Dans cette pièce conçue pour le Ballet de l’Opéra en 1994, le chorégraphe Angelin Preljocaj réussit un subtil équilibre entre souffle classique, porté par la musique de Mozart, et modernité de son langage chorégraphique. Les décors ciselés évoquent l’élégance et la délicatesse des jardins « à la française » et les costumes s’inspirent de ceux du siècle des Lumières. Évoluant au gré d’une carte imaginaire du Tendre, guidés par d’étranges jardiniers, les danseurs s’éveillent à l’amour, de la rencontre aux jeux de séduction, de la timidité à l’attirance, de la résistance à la douceur de l’abandon dans l’envol d’un sublime pas de deux. Aujourd’hui encore, cette œuvre intemporelle interroge le cheminement des sentiments et explore les codes amoureux.
Première pièce de Roland Petit créée pour le Ballet de l’Opéra de Paris en 1965, Notre-Dame de Paris réunit tous les ingrédients du grand spectacle. Le ballet s’inspire du chef-d’œuvre de Victor Hugo, avec ses personnages hauts en couleur : la belle Esmeralda, l’attachant Quasimodo, le machiavélique Frollo et le cynique Phoebus. Yves Saint Laurent signe des costumes colorés et graphiques dans les décors du peintre René Allio qui restituent la splendeur de la cathédrale parisienne. La chorégraphie traduit toute la force expressive de ces personnages confrontés à une histoire d’amour et de mort, entourés de l’ensemble du Corps de Ballet. À l’occasion du dixième anniversaire de la disparition du chorégraphe, la Compagnie redonne vie à cette magnifique fresque dansante, sur la scène de l’Opéra Bastille.

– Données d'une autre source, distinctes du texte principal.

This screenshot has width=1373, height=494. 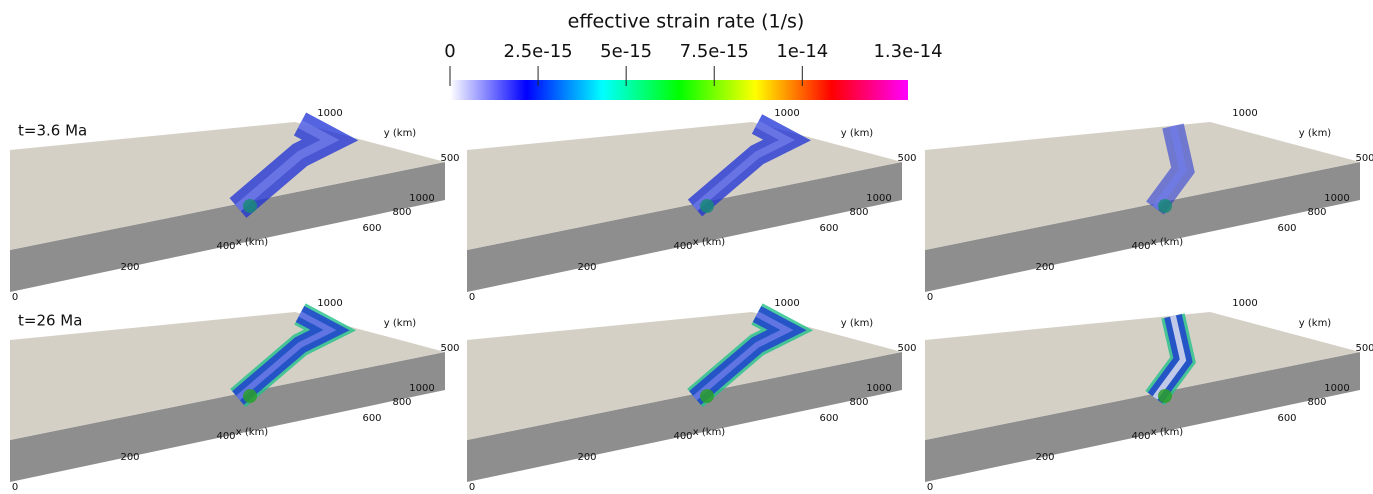 What do you see at coordinates (538, 52) in the screenshot?
I see `colorbar-tick-label: 2.5e-15` at bounding box center [538, 52].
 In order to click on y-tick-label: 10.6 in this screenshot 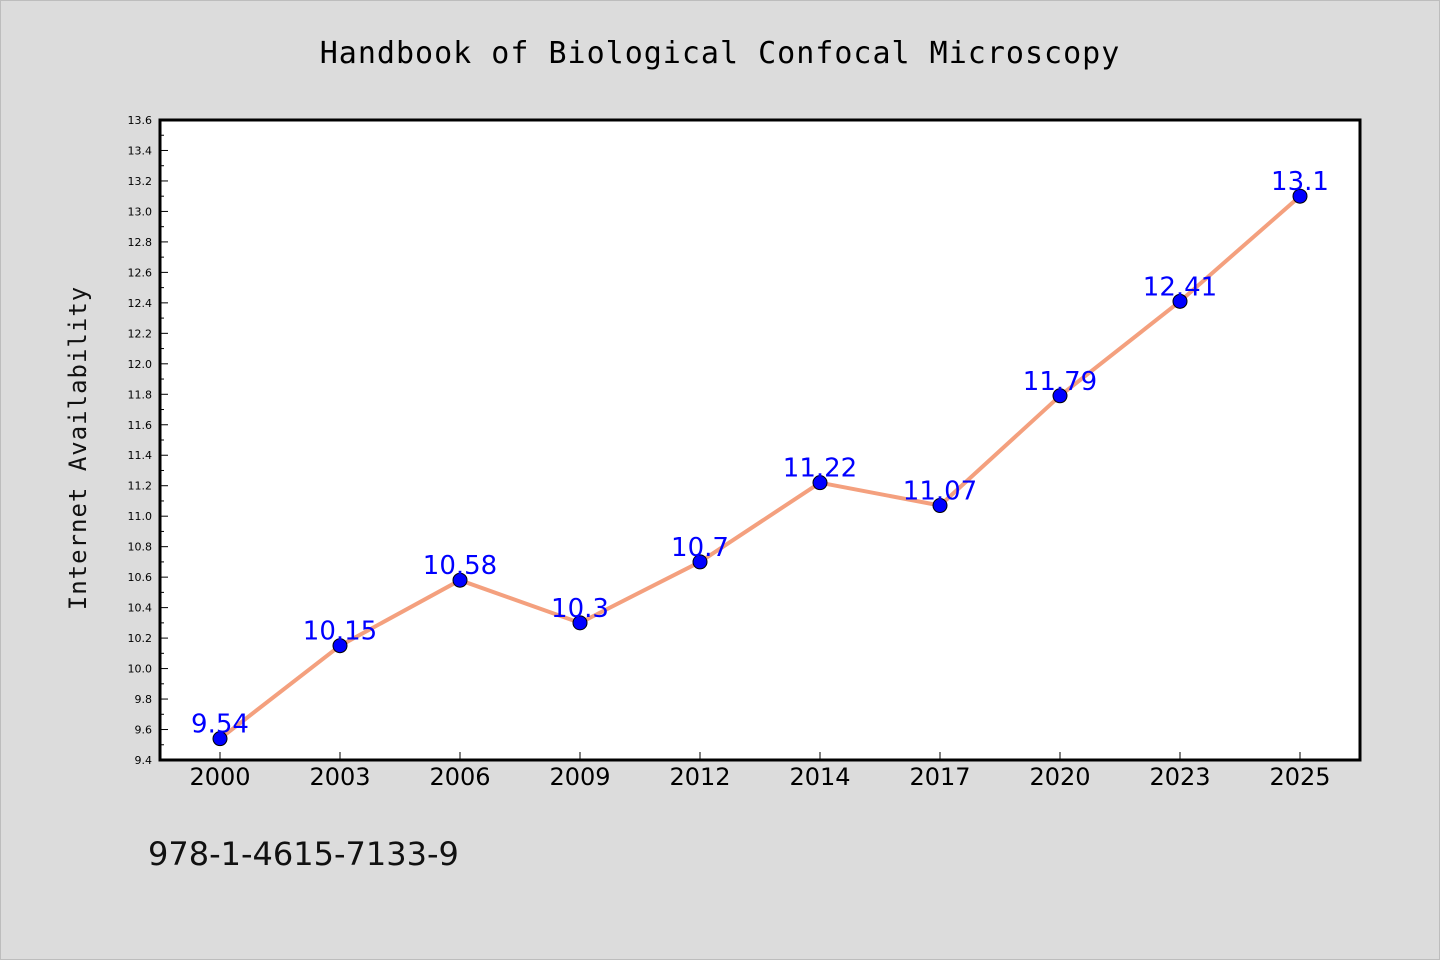, I will do `click(140, 578)`.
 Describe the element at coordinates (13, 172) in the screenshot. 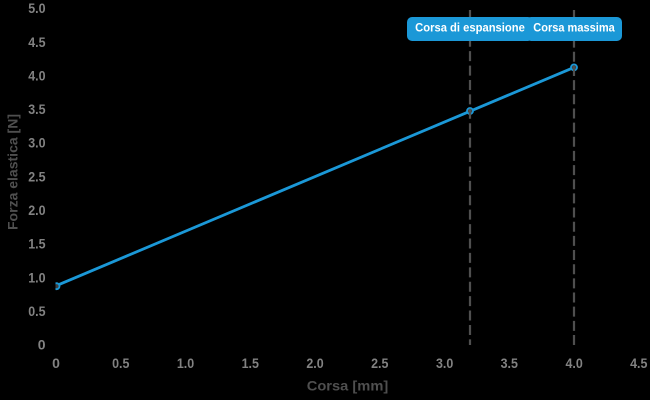

I see `svg-text: Forza elastica [N]` at that location.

« Deux obsessions ne peuvent pas exister dans le même esprit, comme deux corps dans le même espace », écrit Pouchkine dans sa nouvelle La Dame de pique en 1834. Le jeune Hermann, avide d’ascension sociale, sacrifie son amour pour Lisa, obsédé par une formule magique détenue par une vieille Comtesse qui lui permettrait de gagner aux cartes. Ayant causé sa mort, il périra, trompé par le fantôme de sa victime. L’opéra qu’en fit Tchaikovski en 1890 dresse un portrait amer de la génération des dernières années de la Russie tsariste, dissimulé sous les traits d’une représentation animée du règne de Catherine II. Les rues, les rives et les bals de Saint-Pétersbourg émergent d’une partition qui cherche délibérément à restituer les formes musicales du XVIIIe siècle, ne sacrifiant pourtant rien à ce lyrisme fervent qui distingue l’écriture de Tchaïkovski. Pour sa nouvelle collaboration avec l’institution, le metteur en scène russe Dmitri Tcherniakov poursuit l’exploration du grand répertoire de son pays natal, avec l’un des chefs-d’œuvre lyriques du plus européen des compositeurs russes.